## Given records

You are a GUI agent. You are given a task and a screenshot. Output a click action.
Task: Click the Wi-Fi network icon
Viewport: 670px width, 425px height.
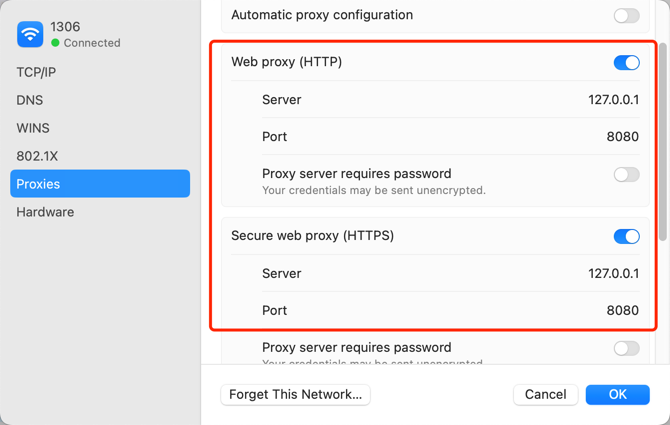tap(30, 34)
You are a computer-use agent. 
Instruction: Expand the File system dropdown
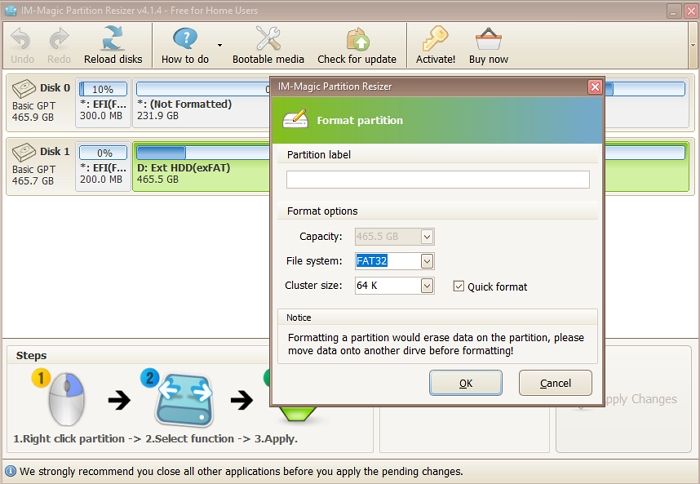click(x=427, y=261)
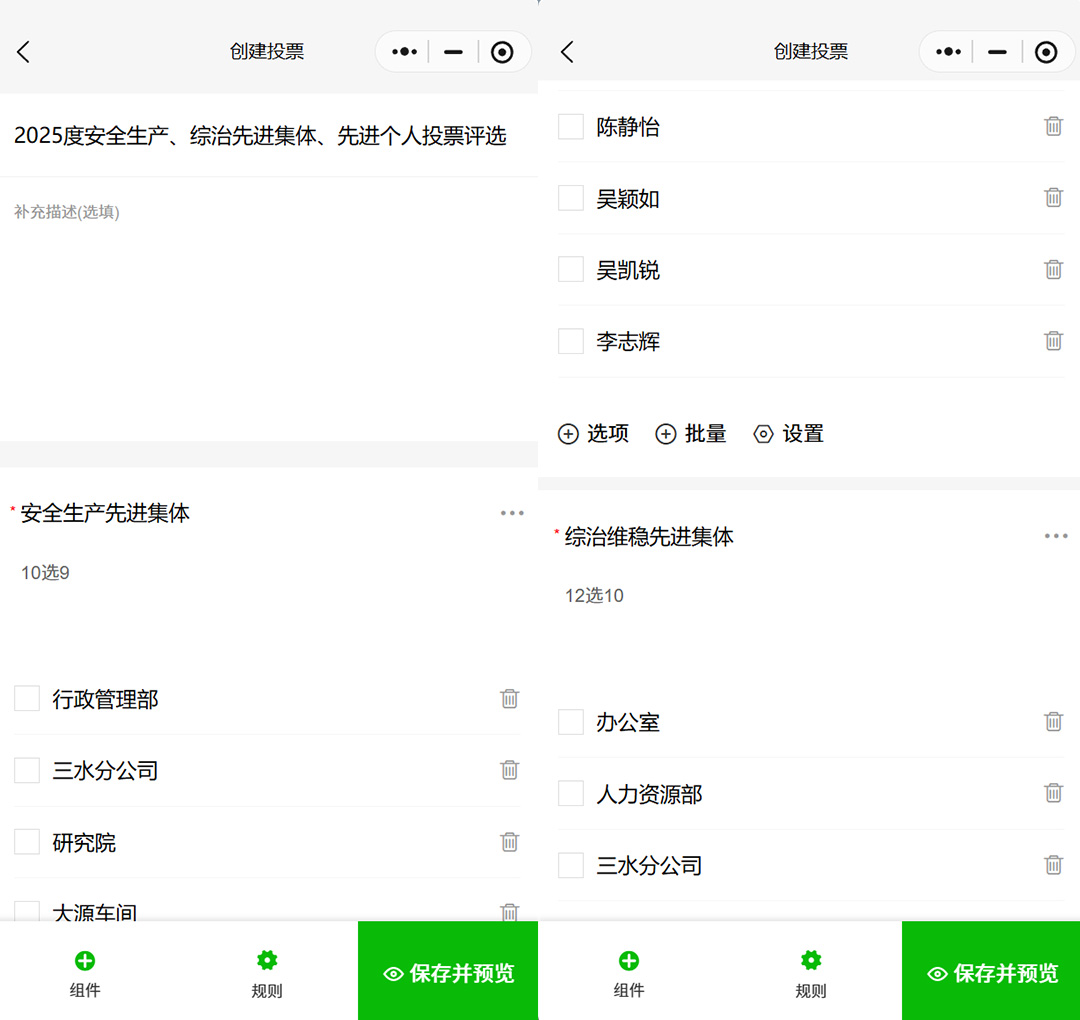Select the 办公室 checkbox
The image size is (1080, 1020).
click(x=570, y=722)
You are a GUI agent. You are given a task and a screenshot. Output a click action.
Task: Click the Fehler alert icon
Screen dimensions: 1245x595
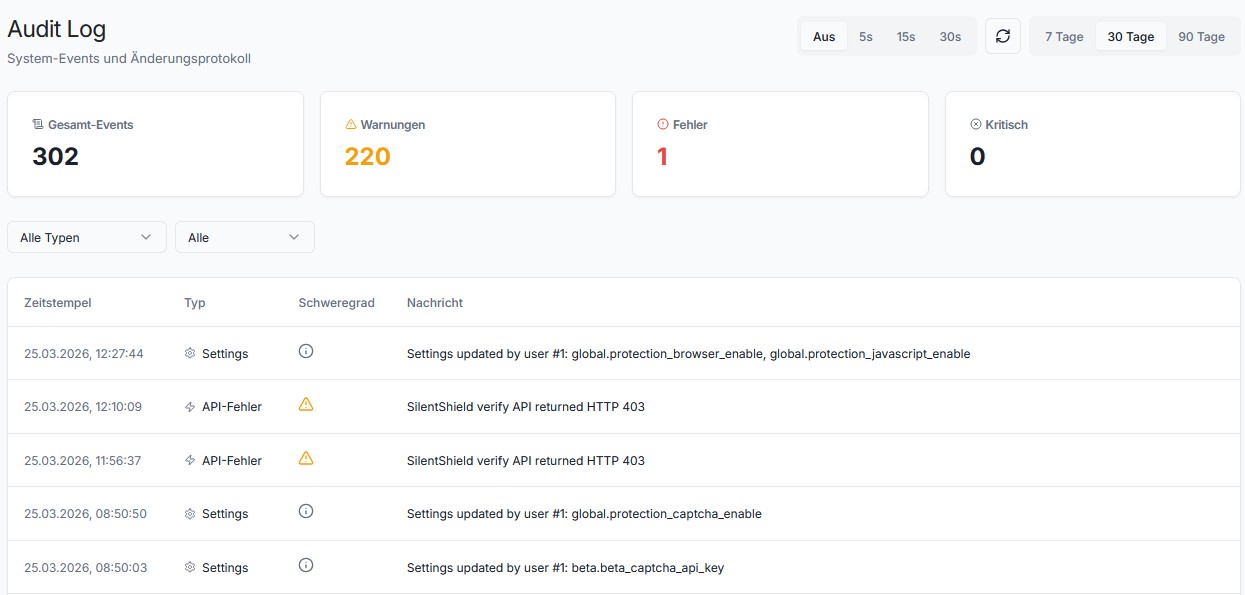point(661,124)
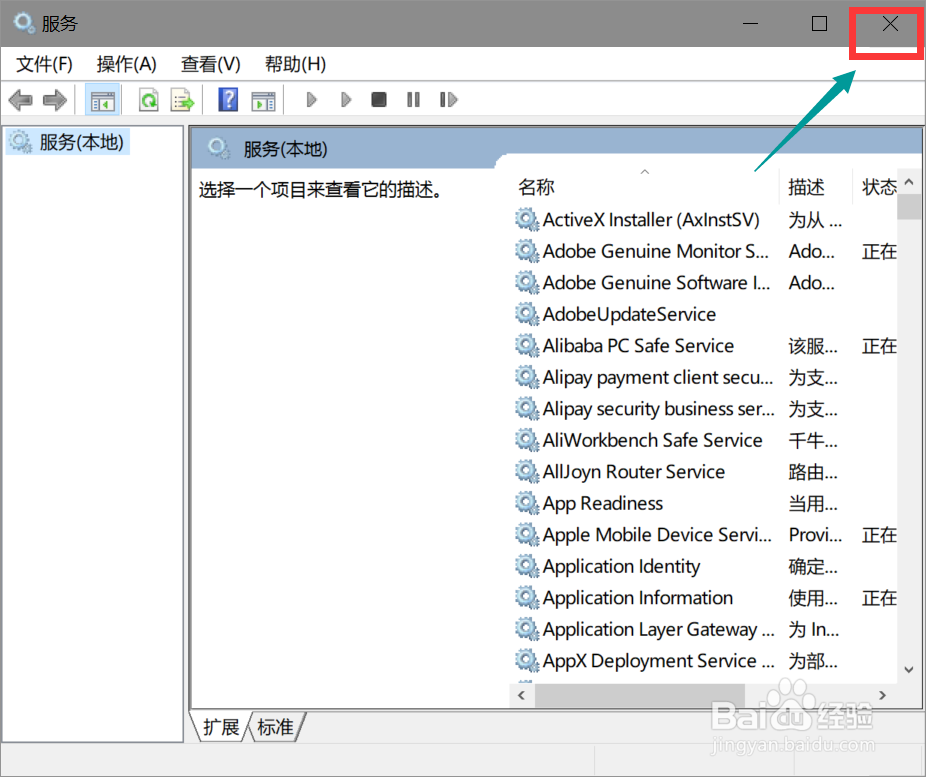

## Exercise goal
Convert the lines above into a JSON list of strings, one string per line, with blank lines omitted. Leave the pictures out of the answer.

## Output below
[
  "You are a GUI agent. You are given a task and a screenshot. Output a click action.",
  "Task: Click the Wi-Fi network icon",
  "Viewport: 670px width, 425px height.",
  "tap(30, 34)",
  "You are a computer-use agent. ",
  "Instruction: Expand the File system dropdown",
  "click(x=427, y=261)",
  "Select the 办公室 checkbox",
  "The image size is (1080, 1020).",
  "click(x=570, y=722)",
  "You are a GUI agent. You are given a task and a screenshot. Output a click action.",
  "Task: Click the Fehler alert icon",
  "Screen dimensions: 1245x595",
  "point(661,124)"
]